Higher derivatives of the inverse tangent function and a summation formula involving binomial coefficients

TL;DR

This paper derives higher derivatives of the inverse tangent function using Faà di Bruno's formula and uncovers a binomial coefficient identity related to hypergeometric functions.

Contribution

It presents a novel derivation method for the derivatives and establishes a new binomial coefficient identity connected to hypergeometric functions.

Findings

Derived explicit formula for higher derivatives of arctangent

Established a new binomial coefficient summation identity

Connected the identity to Gauss's hypergeometric formula

Abstract

In 2017, O. Deiser and C. Lasser obtained an explicit formula for the $n$-th derivative of the inverse tangent function.

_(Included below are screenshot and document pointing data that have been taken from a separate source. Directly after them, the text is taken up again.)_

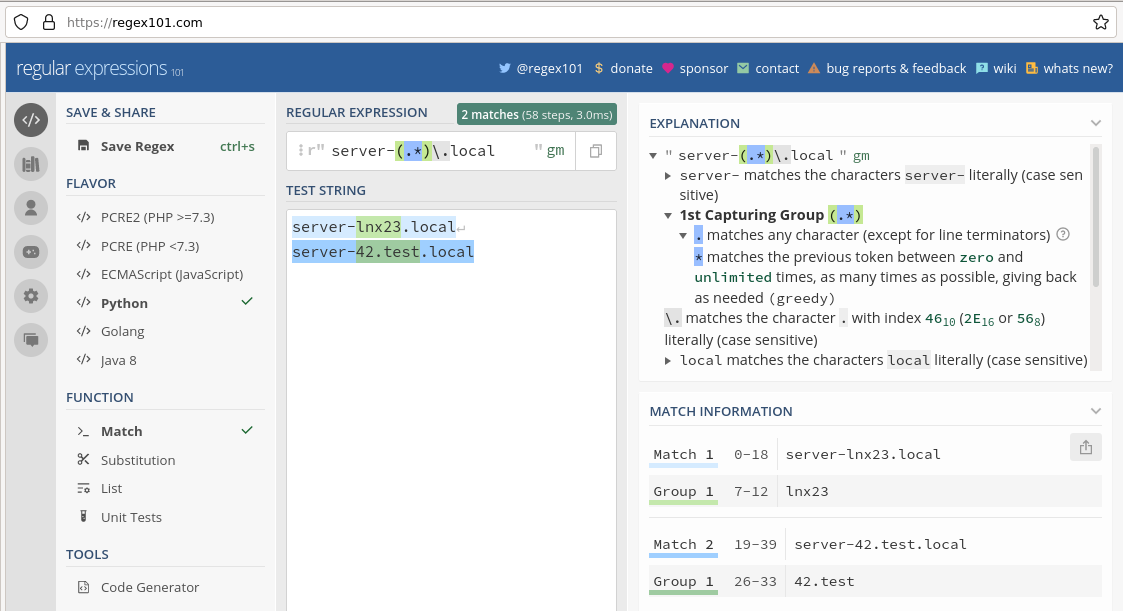Open the bug reports & feedback link
This screenshot has height=611, width=1123.
[896, 68]
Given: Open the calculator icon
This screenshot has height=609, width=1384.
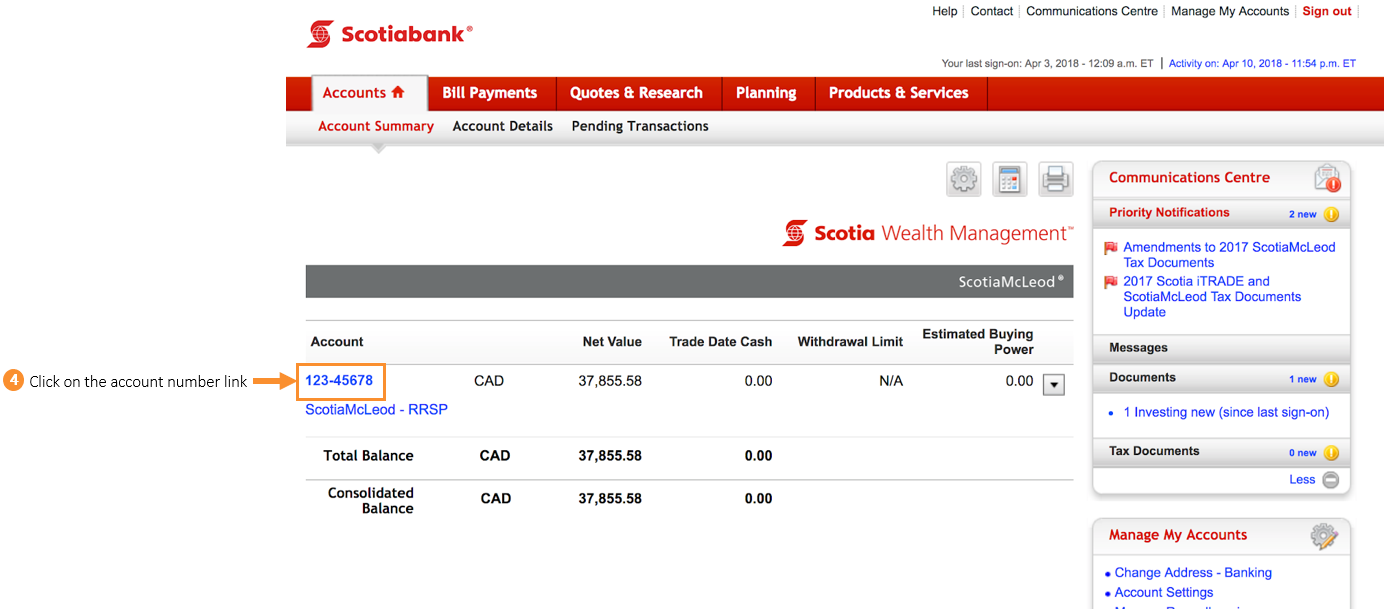Looking at the screenshot, I should pos(1009,179).
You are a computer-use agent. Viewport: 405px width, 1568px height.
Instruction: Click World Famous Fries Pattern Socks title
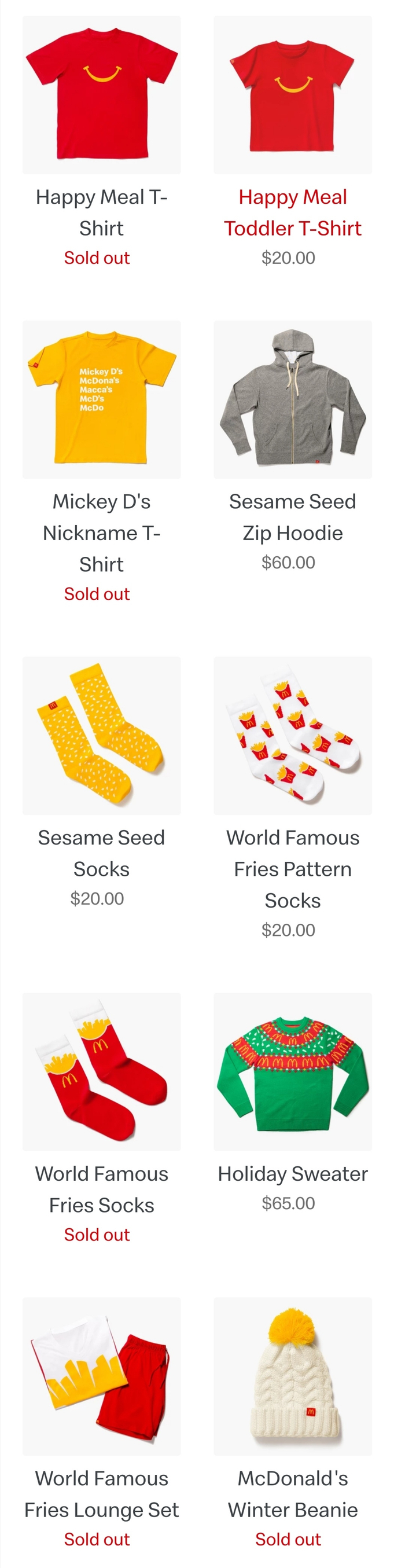293,869
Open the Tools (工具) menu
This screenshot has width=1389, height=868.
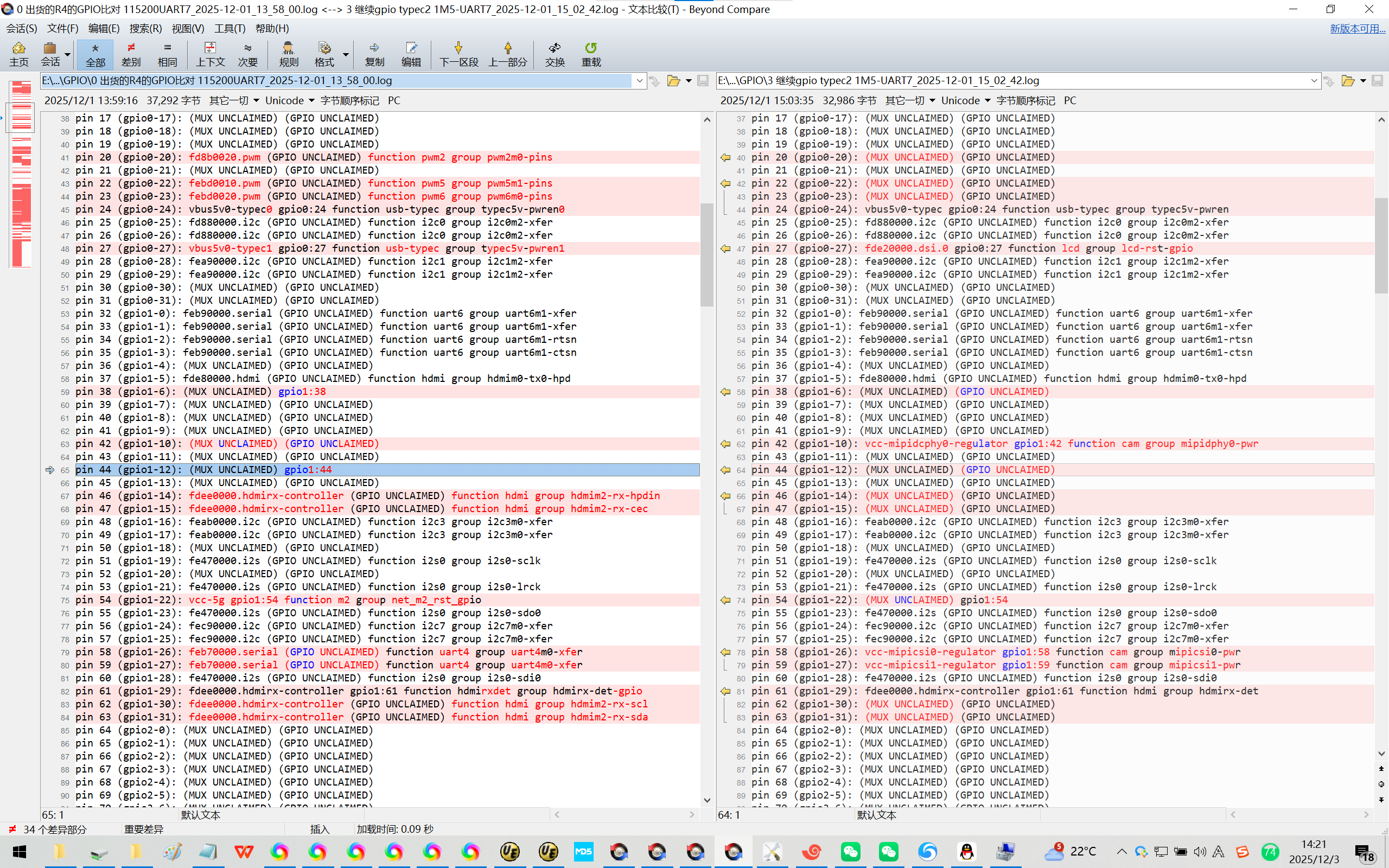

We calculate this derivative by a different method based on Fa\`a di Bruno's formula. Comparing the two results leads to the following identity for binomial coefficients: $$\sum_{i=m}^{[n/2]}\frac{(-1)^i}{4^i}\binom{i}{m}\binom{n-i}{i}=\frac{(-1)^m}{2^n}\binom{n+1}{2m+1},$$ where $n,m\in \mathbb{N}_0$ and $m\leq [n/2]$. As was pointed out to the author by C. Krattenthaler, this formula is a special case of Gau\ss's formula for the hypergeometric function $_2F_1$.